The task ▸ Return the lines below exactly, please, from the one containing "Given: Enable the 错误时通知创建者 switch" through the last one, both included, and leave out any pictures.

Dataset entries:
---*---

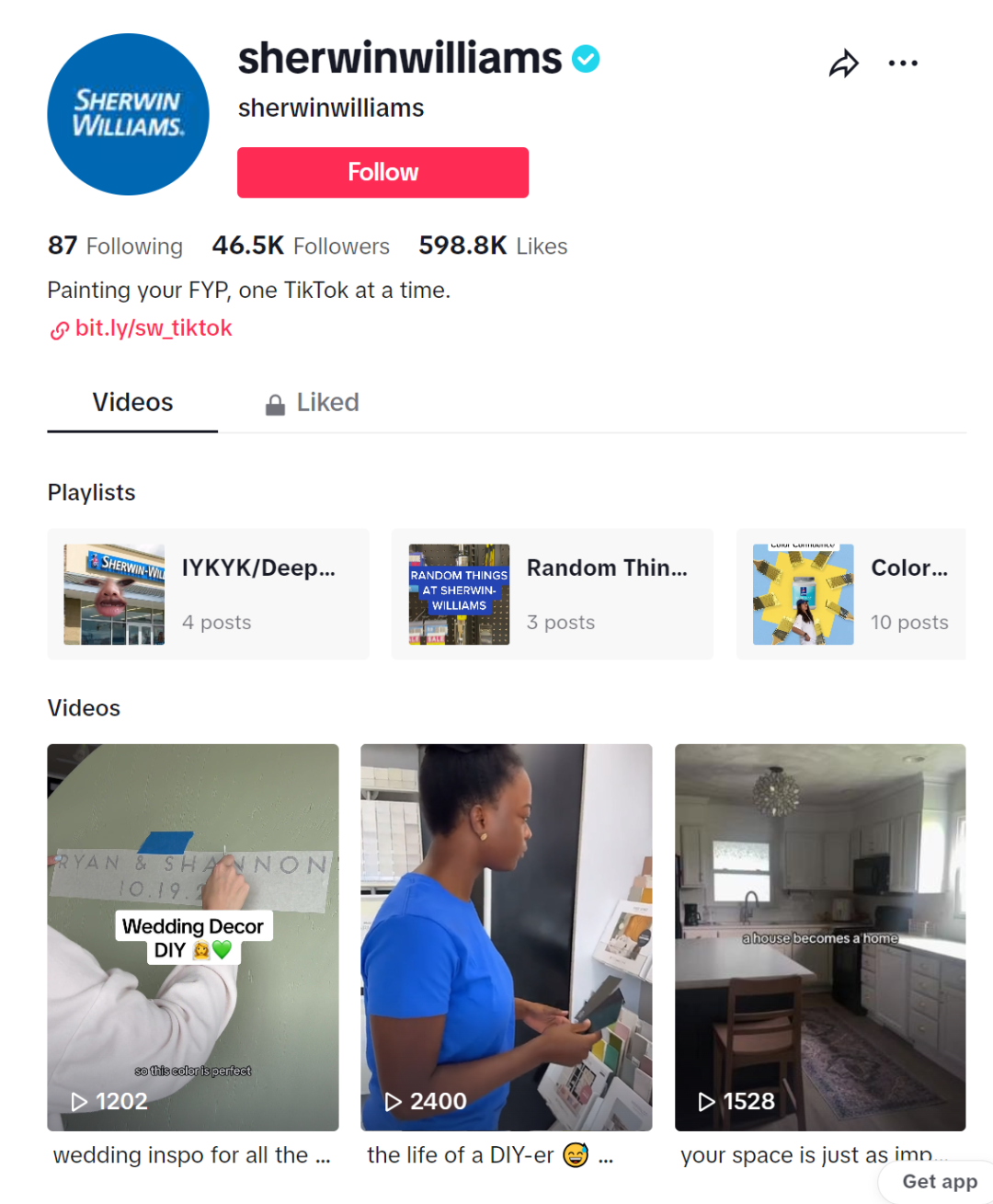993x1204 pixels.
Task: Click play count icon on 1202 video
Action: pyautogui.click(x=80, y=1101)
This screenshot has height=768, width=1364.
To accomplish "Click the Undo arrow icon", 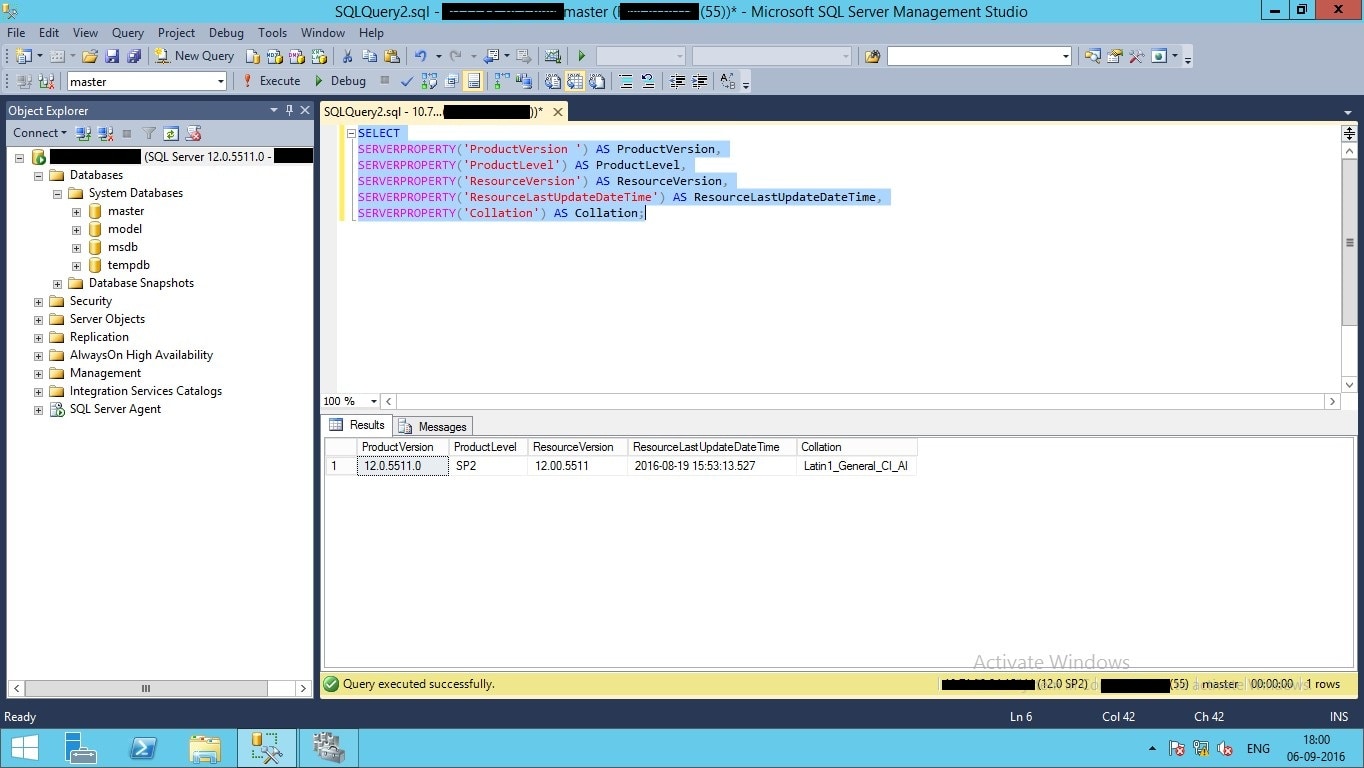I will 420,56.
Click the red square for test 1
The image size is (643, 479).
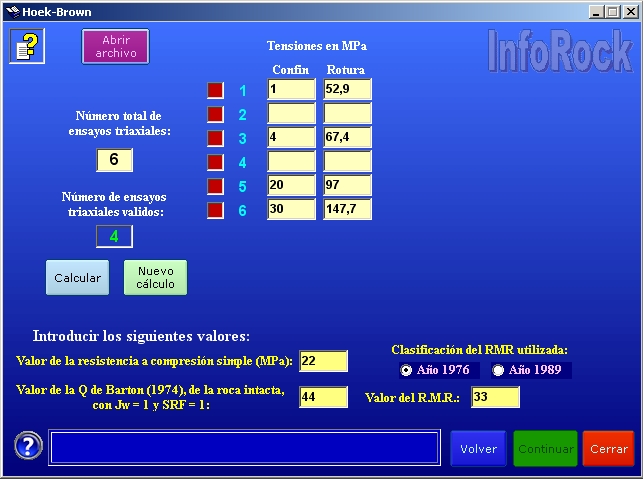click(x=215, y=90)
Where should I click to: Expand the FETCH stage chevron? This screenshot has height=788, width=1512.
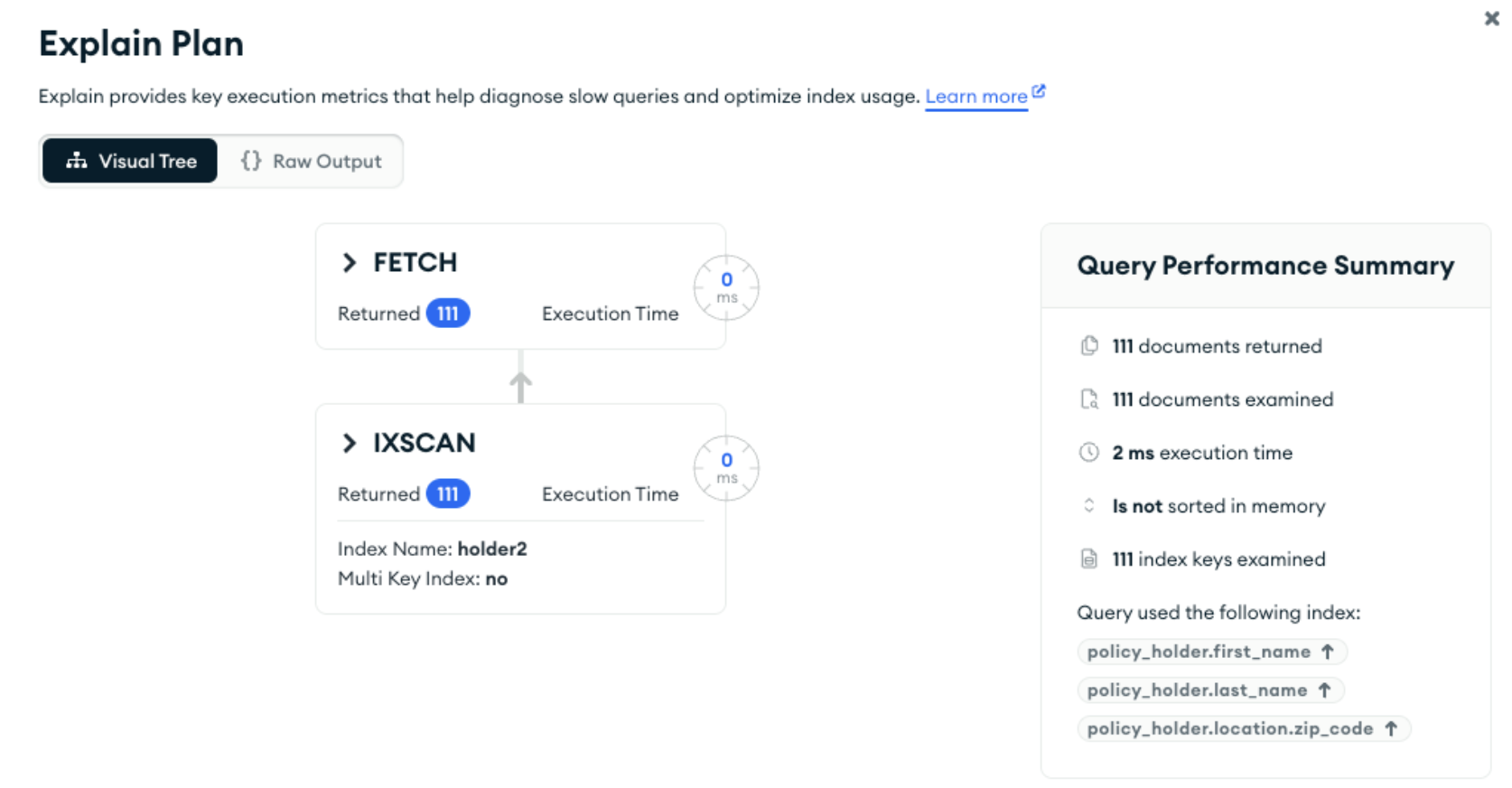coord(350,263)
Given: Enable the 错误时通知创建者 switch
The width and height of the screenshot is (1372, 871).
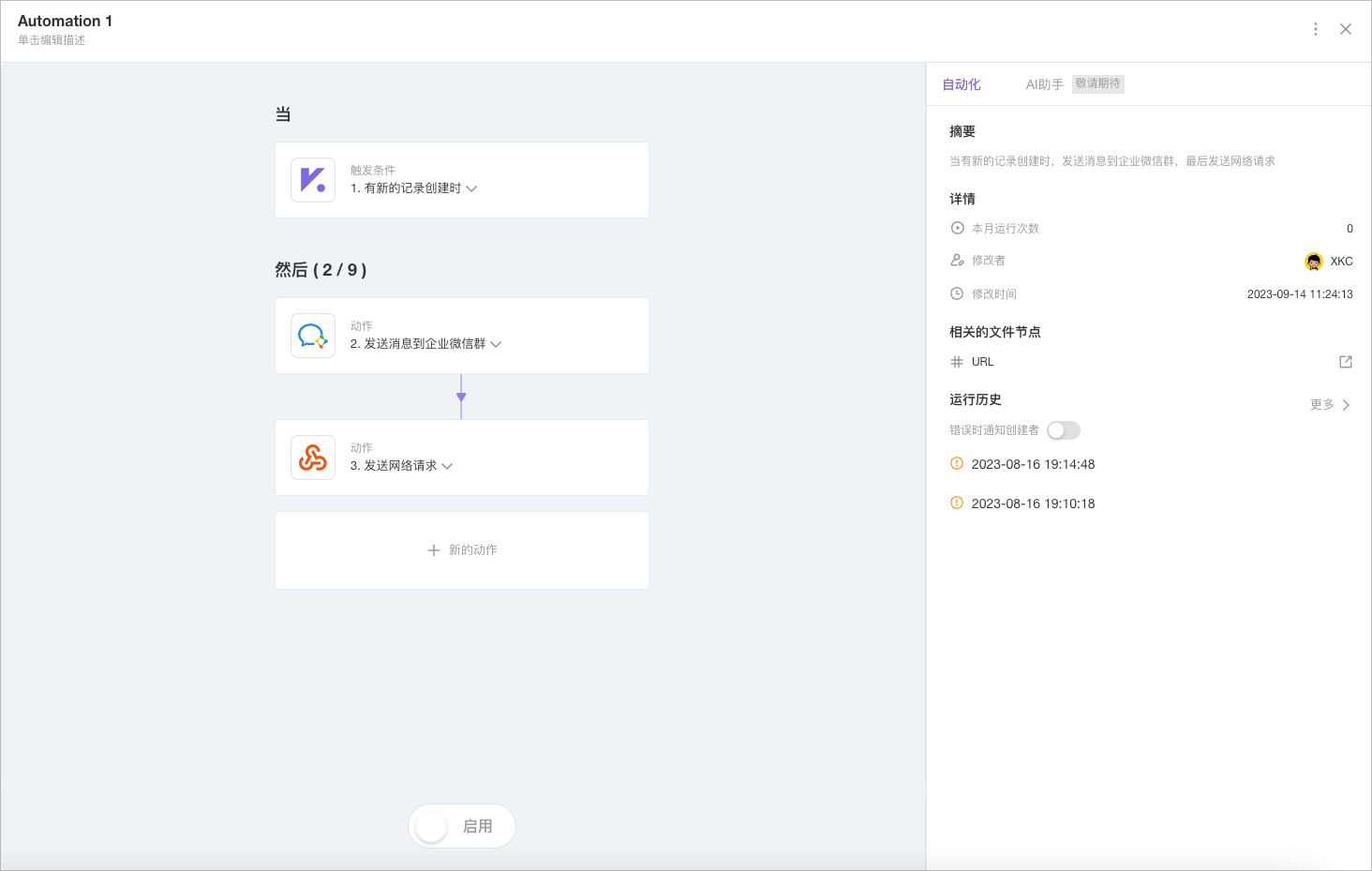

---*---

Task output ▸
Given: Enable the 错误时通知创建者 switch
The width and height of the screenshot is (1372, 871).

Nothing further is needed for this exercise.